■ Data under study
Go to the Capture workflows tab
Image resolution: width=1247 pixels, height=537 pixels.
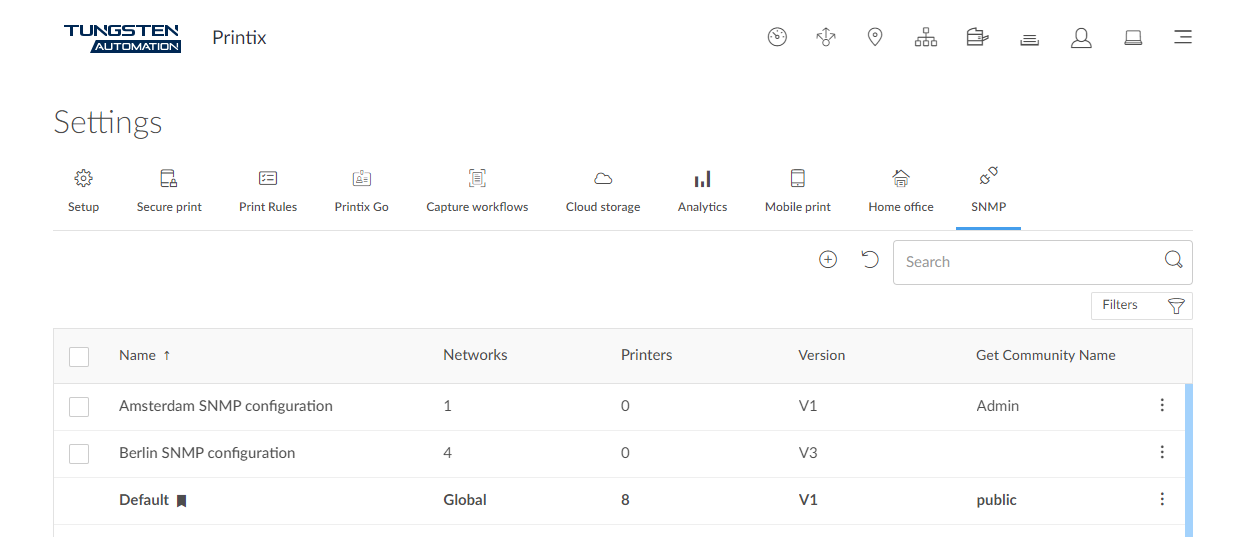pyautogui.click(x=477, y=190)
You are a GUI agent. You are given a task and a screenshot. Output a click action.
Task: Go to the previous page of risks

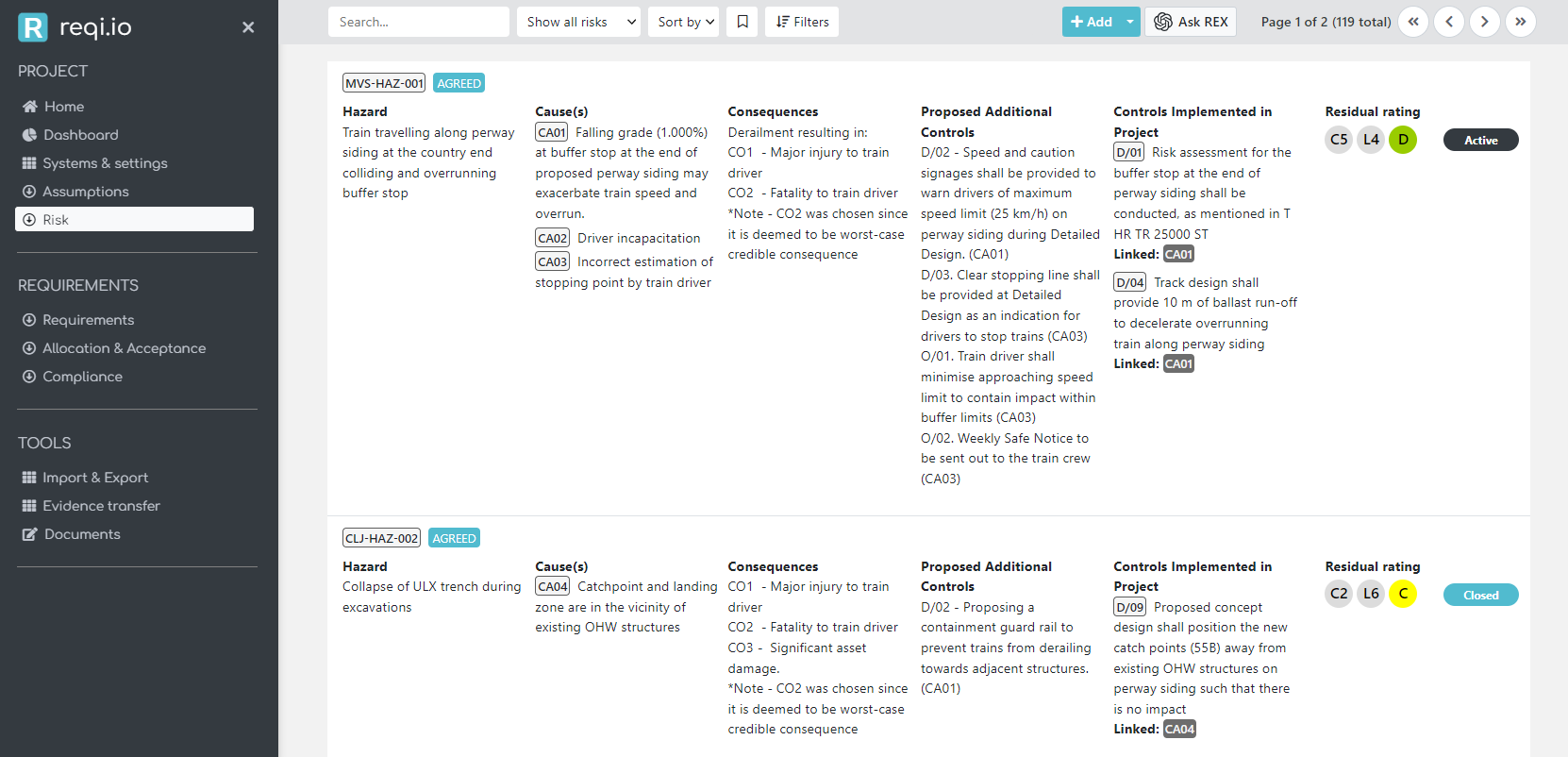[1449, 22]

■ Your objective
Please give the records again word for word, omitting all images.

■ Answer section
Go to the Capture workflows tab
Image resolution: width=1247 pixels, height=537 pixels.
pyautogui.click(x=477, y=190)
You are a GUI agent. You are given a task and a screenshot. Output a click action.
Task: Go to the previous page of risks

[1449, 22]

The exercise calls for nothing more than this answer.